### 任务目标
把下面这些行里的“battery charging icon”换成“charging indicator”，其他内容一律不变，然后把所有行重新写一遍。答案里不要放图片。

——————

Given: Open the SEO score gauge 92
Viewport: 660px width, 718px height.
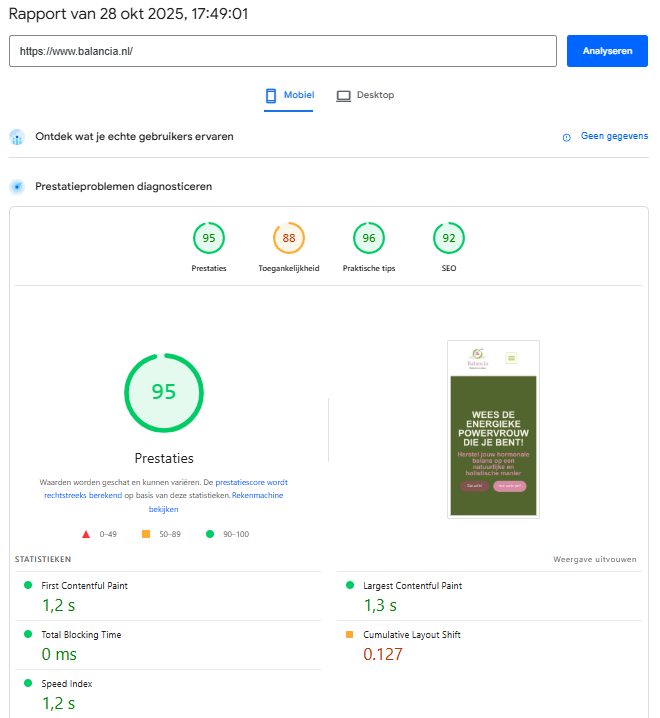Looking at the screenshot, I should pyautogui.click(x=449, y=238).
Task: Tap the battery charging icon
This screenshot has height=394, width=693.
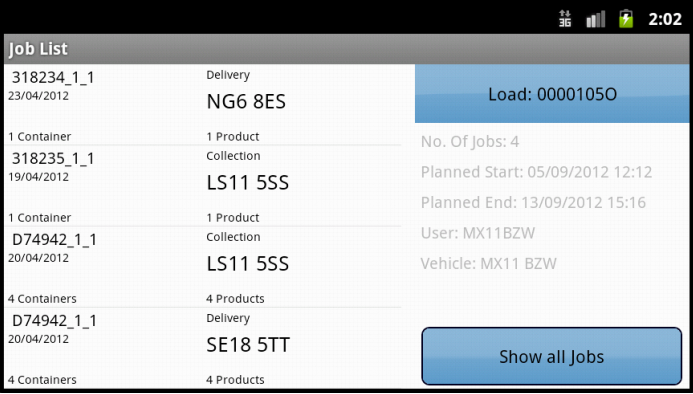Action: point(626,19)
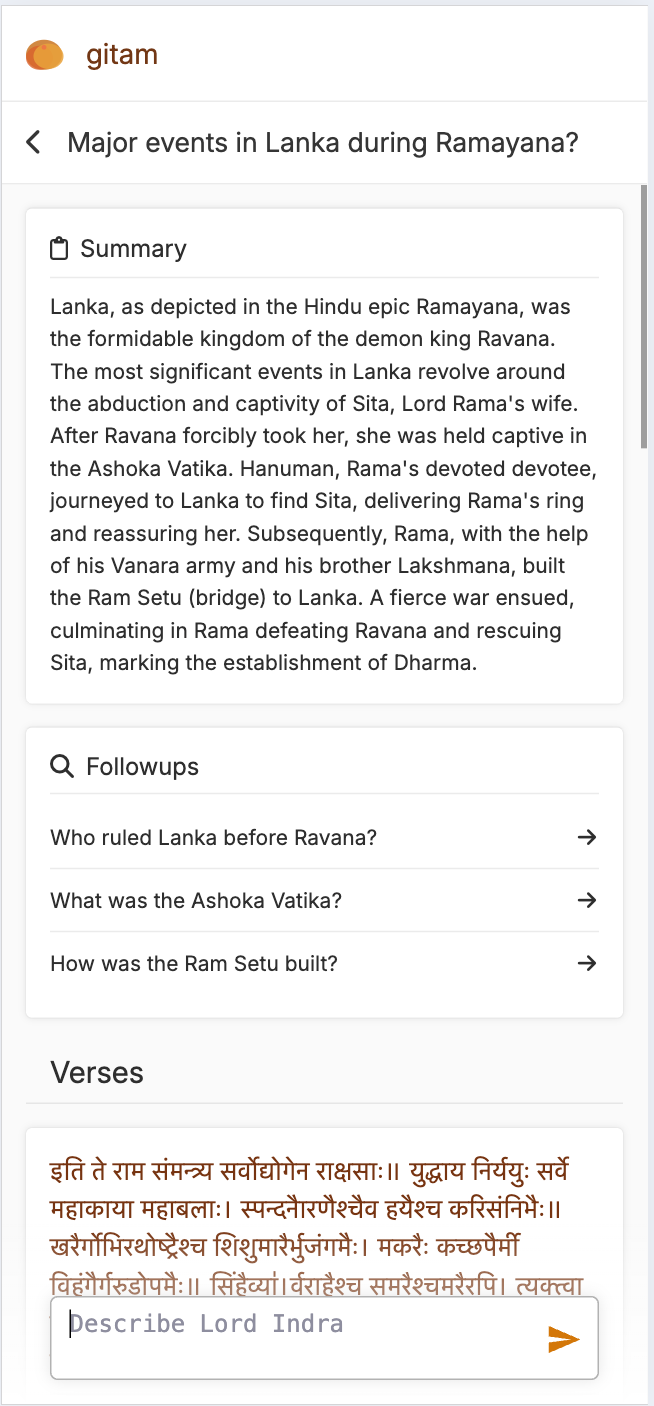Click the Verses section heading
The height and width of the screenshot is (1406, 654).
pyautogui.click(x=97, y=1073)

——————

### 解答过程
Given: Open the SEO score gauge 92
Viewport: 660px width, 718px height.
Looking at the screenshot, I should pyautogui.click(x=449, y=238).
Task: Tap the charging indicator
This screenshot has height=394, width=693.
Action: point(626,19)
Click the Verses section heading
The height and width of the screenshot is (1406, 654).
pyautogui.click(x=97, y=1073)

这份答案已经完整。